Multiple Vertebral Fractures After Denosumab Discontinuation: FREEDOM and FREEDOM Extension Trials Additional Post Hoc Analyses

Abstract

It is uncertain whether the risk of vertebral fracture (VF) and multiple vertebral fractures (MVFs; ≥2 VFs) after denosumab (DMAb) discontinuation is related to treatment duration. A prior analysis of Fracture Reduction Evaluation of Denosumab in Osteoporosis Every 6 Months (FREEDOM) and FREEDOM Extension trials did not find a relationship with DMAb duration and may have underreported MVF incidence because it included women who did not have radiographs. In this post hoc exploratory analysis, the crude incidence and annualized rates of VF and MVF were determined in patients with ≥7 months' follow-up and ≥1 spine radiograph after discontinuing placebo or DMAb. A multivariate analysis was performed to identify predictors of MVF. Clinical characteristics of patients with ≥4 VFs were explored. This analysis included women who discontinued after placebo (n = 327) or DMAb either from FREEDOM or FREEDOM Extension (n = 425). The DMAb discontinuation group was subsequently dichotomized by treatment duration: short-term (≤3 years; n = 262) and long-term (>3 years; n = 213) treatment. For any VF, exposure-adjusted annualized rates per 100 patient-years (95% confidence interval [CI]) were 9.4 (95% CI, 6.4-13.4) for placebo, 6.7 (95% CI, 4.2-10.1) for short-term DMAb, and 10.7 (95% CI, 7.4-15) for long-term DMAb. Annualized rates for MVF were 3.6 (95% CI, 1.9-6.3), 2.9 (95% CI, 1.4-5.4), and 7.5 (95% CI, 4.8-11.1), respectively. Annualized rates for ≥4 VFs were 0.59 (95% CI, 0.1-2.1), 0.57 (95% CI, 0.1-2.1), and 3.34 (95% CI, 1.7-6.0), respectively. In a multivariate regression model, DMAb duration was significantly associated with MVF risk (odds ratio 3.0; 95% CI, 1.4-6.5). Of 15 patients with ≥4 VFs, 13 had DMAb exposure (mean ± standard deviation [SD], 4.9 ± 2.2 years). The risk of MVF after DMAb discontinuation increases with increased duration of DMAb treatment. Patients transitioning off DMAb after 3 years may warrant more frequent administration of zoledronic acid or another bisphosphonate to maintain bone turnover and bone mineral density (BMD) and prevent MVF. © 2022 The Authors. Journal of Bone and Mineral Research published by Wiley Periodicals LLC on behalf of American Society for Bone and Mineral Research (ASBMR).

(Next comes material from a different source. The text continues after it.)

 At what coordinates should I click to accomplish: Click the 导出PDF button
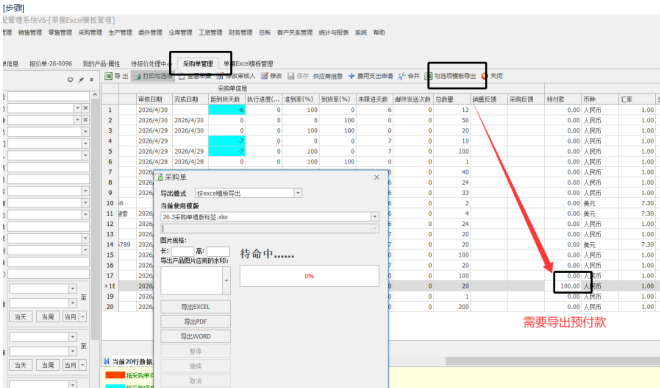pyautogui.click(x=195, y=322)
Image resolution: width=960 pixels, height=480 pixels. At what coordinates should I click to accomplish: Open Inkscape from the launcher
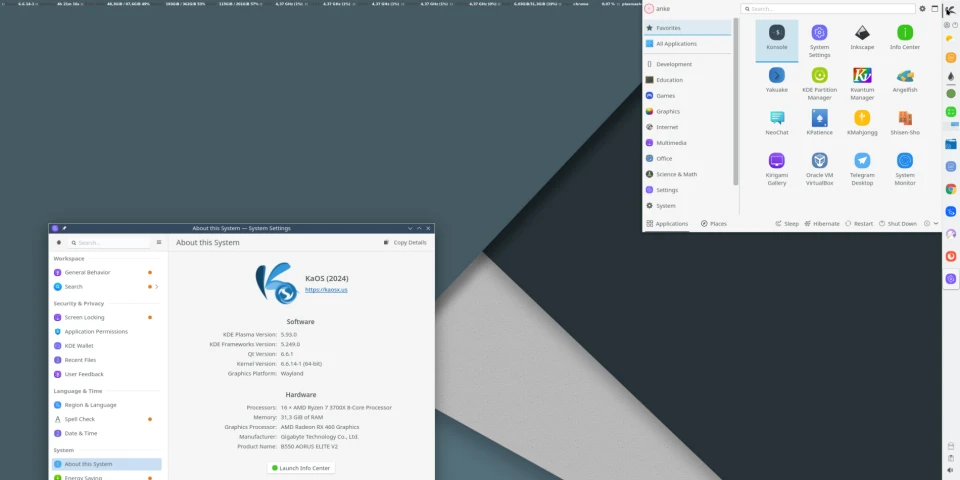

Keywords: ANTIRESORPTIVES; CLINICAL TRIALS; FRACTURE PREVENTION; OSTEOPOROSIS; THERAPEUTICS.

Fig. 1

Patient disposition. Flow diagram shows disposition of patients from FREEDOM or its Extension through treatment discontinuation and follow‐up. The off‐treatment follow‐up period begins from the last dose plus 7 months through the end of study. DMAb = denosumab; EXT = extension; FU = follow‐up; Pbo = placebo.

Fig. 2

Exposure‐adjusted annualized rates of (A) any vertebral fracture, (B) multiple vertebral fractures, and (C) ≥4 vertebral fractures in Pbo and DMAb Discontinuation groups categorized by duration ≤3 years versus >3 years. Bar graphs show exposure‐adjusted annualized rates (per 100 patient‐years) of any vertebral fracture, multiple vertebral fractures, and ≥4 vertebral fractures in Pbo Discontinuation (n = 327), DMAb Discontinuation ≤3 years (n = 262), and DMAb Discontinuation >3 years (n = 213) groups. Number in parentheses represents the number of patients with fracture. DMAb = denosumab; Pbo = placebo.